Información mostrada -
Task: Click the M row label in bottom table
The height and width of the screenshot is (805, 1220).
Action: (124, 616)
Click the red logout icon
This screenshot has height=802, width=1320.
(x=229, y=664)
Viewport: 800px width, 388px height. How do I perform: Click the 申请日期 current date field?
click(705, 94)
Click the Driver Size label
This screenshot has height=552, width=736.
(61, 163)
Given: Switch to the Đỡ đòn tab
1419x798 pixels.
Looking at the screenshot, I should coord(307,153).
* * *
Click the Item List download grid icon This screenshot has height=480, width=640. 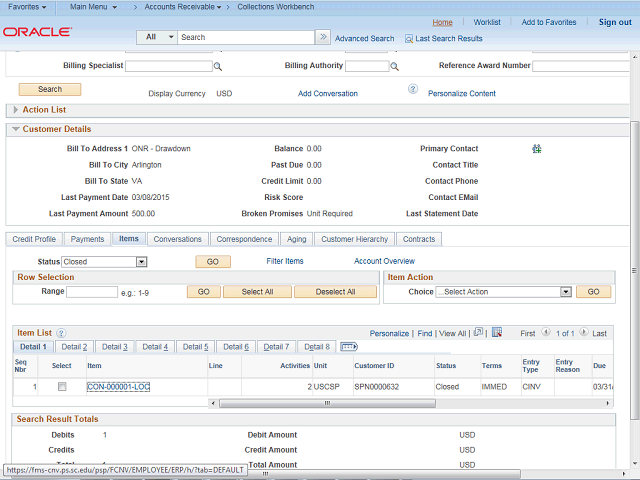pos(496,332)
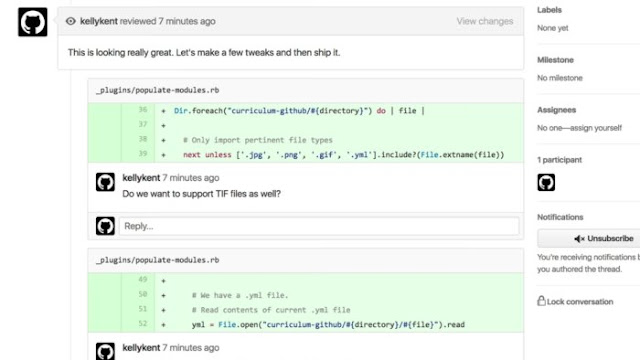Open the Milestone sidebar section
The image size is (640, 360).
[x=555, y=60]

Descripción de la tarea -
Reescribe como lista numerada las líneas del listado desde la que contiene "Task: Click the M row label in bottom table" hasta la que contiene "Looking at the", ambas incluidas, y omite las líneas en blanco.

Respuesta correcta -
1. Task: Click the M row label in bottom table
2. The height and width of the screenshot is (805, 1220).
3. Action: (124, 616)
4. Click the red logout icon
5. This screenshot has height=802, width=1320.
6. (x=229, y=664)
7. Viewport: 800px width, 388px height. How do I perform: Click the 申请日期 current date field?
8. click(705, 94)
9. Click the Driver Size label
10. This screenshot has height=552, width=736.
11. (61, 163)
12. Given: Switch to the Đỡ đòn tab
13. 1419x798 pixels.
14. Looking at the screenshot, I should coord(307,153).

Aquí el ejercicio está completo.